Although the Insurance Act 2015 has now been in force for over five years, it remains to be seen precisely how certain provisions of the Act will be applied. The Act potentially represents a major rebalancing of rights and obligations between insureds and insurers (in favour of insureds), but early indications are that insurers are seeking to contract out of many of the provisions of the Act where possible in commercial policies. The recent judgment on Section 13A covered above gives the first important indication as to how damages for late payment of insurance claims will be approached by the courts.
Warranty and indemnity insurance and cyber insurance are two of the fastest developing policy markets in England and the terms of both types of policy are becoming increasingly standardised. There have only been a limited number of significant disputes in relation to these types of policies, although we anticipate that will change in the next few years, especially with the increasing importance of private capital in global mergers and acquisitions markets, and as cyberattacks are becoming an increasingly common experience for businesses.
The coming into force of the General Data Protection Regulation has also generated interest in the extent to which the risks of failing to comply with the Regulation are insurable. The position is likely to be that insurance will not be available for any fines imposed under the Regulation or under the related Data Protection Act 2018 (either because English law prohibits the insurance of fines or because policies will specifically exclude them). However, insurance may be available for the costs of participating in an investigation by the Information Commissioner’s Office and defending any subsequent proceedings. Insurance disputes arising out of data protection breaches may also be a developing area in the coming years. Disputes relating to a failure to appreciate the effect of artificial intelligence also look likely to be a developing area.
The use of after the event insurance to cover costs risks in English litigation has also increased significantly in recent years, both as a result of reduction in availability of legal aid at one end of the scale and the increased importance of litigation funding in English disputes at the other end.

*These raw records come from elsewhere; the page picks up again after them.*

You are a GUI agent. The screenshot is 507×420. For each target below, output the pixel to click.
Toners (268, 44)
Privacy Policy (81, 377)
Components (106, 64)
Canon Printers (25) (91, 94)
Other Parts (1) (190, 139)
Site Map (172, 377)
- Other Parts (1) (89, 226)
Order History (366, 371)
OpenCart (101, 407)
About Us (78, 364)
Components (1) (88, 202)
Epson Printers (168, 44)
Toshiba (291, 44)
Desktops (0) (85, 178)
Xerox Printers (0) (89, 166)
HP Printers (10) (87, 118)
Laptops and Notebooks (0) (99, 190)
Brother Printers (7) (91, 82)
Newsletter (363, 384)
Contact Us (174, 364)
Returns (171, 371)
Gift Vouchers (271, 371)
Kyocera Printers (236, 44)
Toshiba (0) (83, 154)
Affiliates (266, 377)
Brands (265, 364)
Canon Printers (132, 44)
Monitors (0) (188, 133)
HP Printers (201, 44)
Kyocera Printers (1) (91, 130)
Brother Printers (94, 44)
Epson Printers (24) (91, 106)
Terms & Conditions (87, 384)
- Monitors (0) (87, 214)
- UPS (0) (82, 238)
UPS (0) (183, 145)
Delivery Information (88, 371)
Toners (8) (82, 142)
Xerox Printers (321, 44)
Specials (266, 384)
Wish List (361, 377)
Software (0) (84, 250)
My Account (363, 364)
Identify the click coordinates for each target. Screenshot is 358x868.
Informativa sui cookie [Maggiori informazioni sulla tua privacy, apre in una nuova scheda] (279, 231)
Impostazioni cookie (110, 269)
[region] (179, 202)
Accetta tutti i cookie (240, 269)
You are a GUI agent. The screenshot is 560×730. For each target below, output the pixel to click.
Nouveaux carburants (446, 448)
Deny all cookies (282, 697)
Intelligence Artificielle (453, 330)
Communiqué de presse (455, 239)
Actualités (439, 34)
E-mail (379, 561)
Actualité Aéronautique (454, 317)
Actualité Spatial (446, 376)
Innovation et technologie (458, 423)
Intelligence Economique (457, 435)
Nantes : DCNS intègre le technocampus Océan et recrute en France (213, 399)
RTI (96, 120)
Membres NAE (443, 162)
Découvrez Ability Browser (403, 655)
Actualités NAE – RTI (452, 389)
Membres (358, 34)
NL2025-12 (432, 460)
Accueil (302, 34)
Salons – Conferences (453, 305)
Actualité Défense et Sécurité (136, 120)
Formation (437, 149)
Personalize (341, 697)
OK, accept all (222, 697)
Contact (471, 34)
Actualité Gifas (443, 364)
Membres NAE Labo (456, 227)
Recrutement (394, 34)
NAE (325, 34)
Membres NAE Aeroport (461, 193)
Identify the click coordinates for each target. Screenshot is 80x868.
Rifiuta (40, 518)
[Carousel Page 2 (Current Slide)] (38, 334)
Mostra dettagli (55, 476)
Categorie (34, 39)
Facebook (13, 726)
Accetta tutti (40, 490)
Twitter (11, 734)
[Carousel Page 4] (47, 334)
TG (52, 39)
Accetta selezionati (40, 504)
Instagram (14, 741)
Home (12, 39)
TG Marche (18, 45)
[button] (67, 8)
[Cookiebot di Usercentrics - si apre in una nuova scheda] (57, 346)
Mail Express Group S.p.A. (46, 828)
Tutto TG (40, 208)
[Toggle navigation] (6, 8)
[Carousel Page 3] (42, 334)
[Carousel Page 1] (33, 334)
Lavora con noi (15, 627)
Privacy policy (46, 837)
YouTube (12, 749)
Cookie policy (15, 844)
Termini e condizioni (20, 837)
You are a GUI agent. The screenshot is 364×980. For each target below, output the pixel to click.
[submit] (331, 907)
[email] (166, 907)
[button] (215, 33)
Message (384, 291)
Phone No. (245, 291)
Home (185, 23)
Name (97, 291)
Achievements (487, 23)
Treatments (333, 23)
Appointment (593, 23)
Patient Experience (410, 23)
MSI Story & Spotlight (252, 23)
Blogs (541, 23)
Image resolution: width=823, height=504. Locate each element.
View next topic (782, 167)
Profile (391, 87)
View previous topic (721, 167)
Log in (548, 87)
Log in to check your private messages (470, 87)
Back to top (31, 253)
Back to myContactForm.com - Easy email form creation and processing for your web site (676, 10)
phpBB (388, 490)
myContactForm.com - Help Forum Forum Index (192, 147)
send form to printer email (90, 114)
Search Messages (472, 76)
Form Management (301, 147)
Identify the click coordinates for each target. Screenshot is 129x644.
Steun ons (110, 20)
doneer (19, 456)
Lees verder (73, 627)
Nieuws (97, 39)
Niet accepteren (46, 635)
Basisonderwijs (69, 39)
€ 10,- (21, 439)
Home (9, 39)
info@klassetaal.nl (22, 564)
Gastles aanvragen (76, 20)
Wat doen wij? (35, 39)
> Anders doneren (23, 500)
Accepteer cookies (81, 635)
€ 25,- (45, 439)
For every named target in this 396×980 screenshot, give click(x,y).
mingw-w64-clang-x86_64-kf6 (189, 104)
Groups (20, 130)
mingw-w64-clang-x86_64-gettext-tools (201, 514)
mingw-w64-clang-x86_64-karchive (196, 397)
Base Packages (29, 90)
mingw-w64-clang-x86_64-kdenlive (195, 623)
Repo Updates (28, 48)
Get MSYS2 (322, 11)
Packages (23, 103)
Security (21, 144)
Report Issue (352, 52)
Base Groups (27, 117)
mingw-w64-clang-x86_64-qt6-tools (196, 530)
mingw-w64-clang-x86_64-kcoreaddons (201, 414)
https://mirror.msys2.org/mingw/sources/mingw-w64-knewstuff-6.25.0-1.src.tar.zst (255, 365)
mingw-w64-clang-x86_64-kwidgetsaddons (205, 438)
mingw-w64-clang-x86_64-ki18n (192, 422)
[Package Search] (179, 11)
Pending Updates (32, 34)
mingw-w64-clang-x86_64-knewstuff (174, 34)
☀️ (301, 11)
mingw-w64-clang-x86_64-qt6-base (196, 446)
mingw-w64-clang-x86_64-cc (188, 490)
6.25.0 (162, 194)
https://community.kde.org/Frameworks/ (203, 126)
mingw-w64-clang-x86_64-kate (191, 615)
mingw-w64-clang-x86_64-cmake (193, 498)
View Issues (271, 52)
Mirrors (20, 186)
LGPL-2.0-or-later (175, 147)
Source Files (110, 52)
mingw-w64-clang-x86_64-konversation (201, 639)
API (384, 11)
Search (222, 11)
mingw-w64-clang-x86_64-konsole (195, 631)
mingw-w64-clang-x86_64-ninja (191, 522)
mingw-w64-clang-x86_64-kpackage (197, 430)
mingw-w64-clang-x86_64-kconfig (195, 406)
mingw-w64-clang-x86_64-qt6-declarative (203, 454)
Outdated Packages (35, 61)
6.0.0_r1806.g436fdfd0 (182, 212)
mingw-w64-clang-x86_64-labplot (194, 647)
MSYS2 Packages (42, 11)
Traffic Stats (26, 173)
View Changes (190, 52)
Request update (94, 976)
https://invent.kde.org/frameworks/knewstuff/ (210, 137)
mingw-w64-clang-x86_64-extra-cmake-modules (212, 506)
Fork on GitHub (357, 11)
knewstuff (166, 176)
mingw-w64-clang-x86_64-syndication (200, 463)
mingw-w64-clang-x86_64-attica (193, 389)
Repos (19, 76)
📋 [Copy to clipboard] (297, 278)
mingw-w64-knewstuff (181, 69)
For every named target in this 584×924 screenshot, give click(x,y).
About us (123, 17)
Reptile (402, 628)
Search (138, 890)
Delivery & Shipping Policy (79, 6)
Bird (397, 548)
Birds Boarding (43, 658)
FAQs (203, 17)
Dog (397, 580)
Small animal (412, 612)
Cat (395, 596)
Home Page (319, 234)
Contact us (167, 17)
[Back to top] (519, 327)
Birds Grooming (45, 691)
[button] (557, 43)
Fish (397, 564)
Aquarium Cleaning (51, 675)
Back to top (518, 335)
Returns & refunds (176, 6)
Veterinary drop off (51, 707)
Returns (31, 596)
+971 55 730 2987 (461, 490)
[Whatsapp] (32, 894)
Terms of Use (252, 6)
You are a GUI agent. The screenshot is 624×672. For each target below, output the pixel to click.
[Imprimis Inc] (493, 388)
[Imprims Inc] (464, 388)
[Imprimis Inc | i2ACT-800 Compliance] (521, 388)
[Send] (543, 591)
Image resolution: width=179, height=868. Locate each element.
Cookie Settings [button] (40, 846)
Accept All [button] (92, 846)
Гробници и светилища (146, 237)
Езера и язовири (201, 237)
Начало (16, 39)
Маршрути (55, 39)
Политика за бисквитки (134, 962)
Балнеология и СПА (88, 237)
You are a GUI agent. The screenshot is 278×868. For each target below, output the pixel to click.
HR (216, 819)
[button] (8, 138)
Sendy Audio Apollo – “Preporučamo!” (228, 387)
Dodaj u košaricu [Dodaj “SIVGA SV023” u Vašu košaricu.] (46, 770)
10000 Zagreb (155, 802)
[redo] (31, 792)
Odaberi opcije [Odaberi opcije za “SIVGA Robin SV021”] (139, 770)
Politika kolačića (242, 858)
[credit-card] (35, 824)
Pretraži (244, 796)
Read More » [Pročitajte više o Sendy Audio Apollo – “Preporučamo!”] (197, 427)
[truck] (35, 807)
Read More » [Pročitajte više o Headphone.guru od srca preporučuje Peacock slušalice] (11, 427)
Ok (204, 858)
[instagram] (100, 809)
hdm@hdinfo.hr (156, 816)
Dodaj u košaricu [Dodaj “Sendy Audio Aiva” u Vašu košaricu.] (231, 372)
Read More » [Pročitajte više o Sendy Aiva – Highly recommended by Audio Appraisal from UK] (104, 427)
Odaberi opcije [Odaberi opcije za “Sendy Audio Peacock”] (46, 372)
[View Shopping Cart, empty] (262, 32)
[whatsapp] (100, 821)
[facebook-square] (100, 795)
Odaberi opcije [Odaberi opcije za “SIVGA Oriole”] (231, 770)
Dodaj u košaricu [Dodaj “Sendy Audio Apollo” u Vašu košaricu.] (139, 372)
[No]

In addition to these areas of potential development, climate change remains an area where claims must surely begin to rise. There appear to be no insurance claims before the English courts in this area as yet, but all eyes are on that space. Individual directors or officers that find themselves targeted by third-party claims or by regulators may also have cover under directors’ and officers’ insurance policies. It is particularly noteworthy that the results of the Bank of England’s 2021 Climate Biennial Exploratory Scenario28 considered that directors’ and officers’ insurance policies were the most likely to pay out on climate change claims.